▶ **What is expected**
In the listing below, locate the lines that hold the string "agent". Copy those lines.

▶ **Information supplied**
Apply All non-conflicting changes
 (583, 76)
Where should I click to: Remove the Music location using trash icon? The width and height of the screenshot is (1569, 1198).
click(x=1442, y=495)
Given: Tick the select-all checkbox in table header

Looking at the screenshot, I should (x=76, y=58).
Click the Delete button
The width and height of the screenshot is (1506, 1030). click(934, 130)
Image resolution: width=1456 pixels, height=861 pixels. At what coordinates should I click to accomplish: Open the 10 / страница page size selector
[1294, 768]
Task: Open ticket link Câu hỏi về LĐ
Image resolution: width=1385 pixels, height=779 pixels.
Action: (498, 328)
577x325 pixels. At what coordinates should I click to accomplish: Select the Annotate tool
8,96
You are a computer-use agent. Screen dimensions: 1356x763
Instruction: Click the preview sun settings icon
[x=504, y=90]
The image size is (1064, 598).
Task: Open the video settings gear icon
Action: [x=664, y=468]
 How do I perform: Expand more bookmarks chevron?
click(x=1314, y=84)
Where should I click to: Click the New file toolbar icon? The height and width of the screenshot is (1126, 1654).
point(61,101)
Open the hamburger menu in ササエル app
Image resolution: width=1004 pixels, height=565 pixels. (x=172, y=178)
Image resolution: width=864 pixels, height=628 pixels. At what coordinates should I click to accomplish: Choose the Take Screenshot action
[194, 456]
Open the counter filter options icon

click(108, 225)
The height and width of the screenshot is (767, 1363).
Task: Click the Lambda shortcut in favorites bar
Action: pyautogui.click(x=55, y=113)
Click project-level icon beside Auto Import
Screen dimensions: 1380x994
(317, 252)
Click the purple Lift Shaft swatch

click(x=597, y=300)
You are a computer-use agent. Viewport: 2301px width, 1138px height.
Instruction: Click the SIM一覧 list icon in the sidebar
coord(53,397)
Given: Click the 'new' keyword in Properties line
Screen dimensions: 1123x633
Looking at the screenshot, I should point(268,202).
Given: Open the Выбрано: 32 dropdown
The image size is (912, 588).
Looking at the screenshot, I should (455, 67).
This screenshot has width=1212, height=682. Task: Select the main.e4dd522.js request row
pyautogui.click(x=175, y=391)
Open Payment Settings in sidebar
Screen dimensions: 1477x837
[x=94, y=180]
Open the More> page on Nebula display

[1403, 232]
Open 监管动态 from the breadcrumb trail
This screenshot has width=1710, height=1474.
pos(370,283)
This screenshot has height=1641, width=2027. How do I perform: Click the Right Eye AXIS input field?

▶ **Answer for the task**
You are a computer-use agent. Screen dimensions: 1356x763
You are a computer-use agent. Viewport: 2301px width, 1138px height.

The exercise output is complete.